For more than a decade Atlanta artist Dorothy O’Connor has created work of delightful specificity and meticulous detail.
O’Connor’s fantastically fussy tableaux, as elaborate as any period-piece film set, are inspired by the historical phenomenon of tableaux vivants, or “living pictures,” featuring actors recreating a scene from literature, art or everyday life and holding their poses for the amusement of an audience.
For “Dorothy O’Connor: Scenes” at the Museum of Contemporary Art of Georgia, O’Connor has assembled 13 works which translate that tableaux vivants concept into photographs. On occasion, O’Connor has also staged these scenes as performances for Flux Night or Atlanta Celebrates Photography, harkening back to that original tableau vivant concept, and then documented the moment with an image.
Though the photographs shown here were taken from 2006 to 2017, O’Connor’s works are remarkable for their consistency. They show a natural world in flux, where strange phenomena are unleashed. Their central performer is a pretty young woman who becomes a participant in that flux — helping move chaos along — or a hapless observer, trapped in the unspooling weirdness. The rooms in O’Connor’s photos are invaded by inexplicable cataclysms like the surreal doings in magical realist novels or the contemporary ennui expressed in the photographs of Jeff Wall and Gregory Crewdson.
In “Tornado” (2011) a woman churns a hand-crank that seems to unleash a swirling black twister in the middle of a living room, scooping up bird cages and toy horses and lamps in its path. In “Underneath” (2009), which has the exotic, otherworldly feel of one of D.W. Griffith’s silent film melodramas, a contemplative woman sits on a bed that appears to float on a lake. Her image, reflected in the water, lays prone on the same bed, a disobedient doppelganger. In addition to being a photographer, O’Connor is an art director, a costume designer and a prop master who often fills her scenes with objects donated by supporters to her Kickstarter campaigns. Her vignettes can take as long as six months to build and it’s clear from these images that the act of creating these fictions is as satisfying for O’Connor, if not more so, than the finished photograph.

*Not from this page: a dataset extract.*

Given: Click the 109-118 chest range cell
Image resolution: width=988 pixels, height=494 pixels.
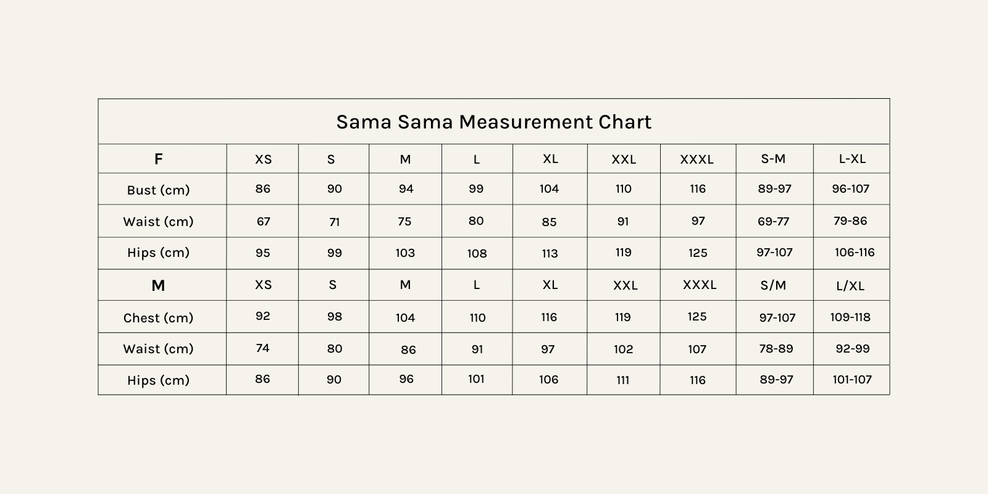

Most of the photographs are focused on female labor of some sort and the women suggest doubles for the photographer herself, enacting elaborate dramas for our entertainment. In “Crocheting the Ocean” (2010), a woman whose kinky gray hair echoes the Spanish moss draping the room sits in a papier-mâché boat in the middle of a living room decorated with seafaring oil paintings. She crochets a rich blue ocean afghan that spills out of her boat and onto the floor.
O’Connor’s richly detailed tableaux — like the artful, busy scenes you’d find in New York City department store windows at Christmas — brim with a love of drama, ornamentation and an embrace of the natural world. The photographs are beholden to a kind of Victorian fussiness in their elaborate domestic trappings — ornate wallpaper, overstuffed furniture, bric-a-brac galore — but also to a very specific contemporary hipster milieu of girls with shaved heads and nose-piercings and Manic Panic hair dye, decked out in the kind of frilly ’50s prom dresses you’d pick up at a second-hand store.
Surveying these works as a whole, O’Connor could be accused of often dipping into the same formula with an avidity that can border on repetition. The work is admittedly visually seductive, if occasionally a little hollow once you register certain repeated tropes: birds, floods, storms, books, encroaching nature and lone girls in the center of it all, doing their best to contend with a personal apocalypse.
Art Review
“Dorothy O’Connor: Scenes”
Through Nov. 2. 10 a.m.-5 p.m. Tuesdays-Saturdays. $8 general admission, $5 for students with ID and seniors 65+; free, children 6 years of age and under, members and U.S. military and veterans. Museum of Contemporary Art of Georgia, 75 Bennett Street, Suite A2. 404-367-8700, www.mocaga.org
Bottom line: Charming scenes of domestic chaos and resilient girls define Dorothy O’Connor’s occasionally repetitious photographs.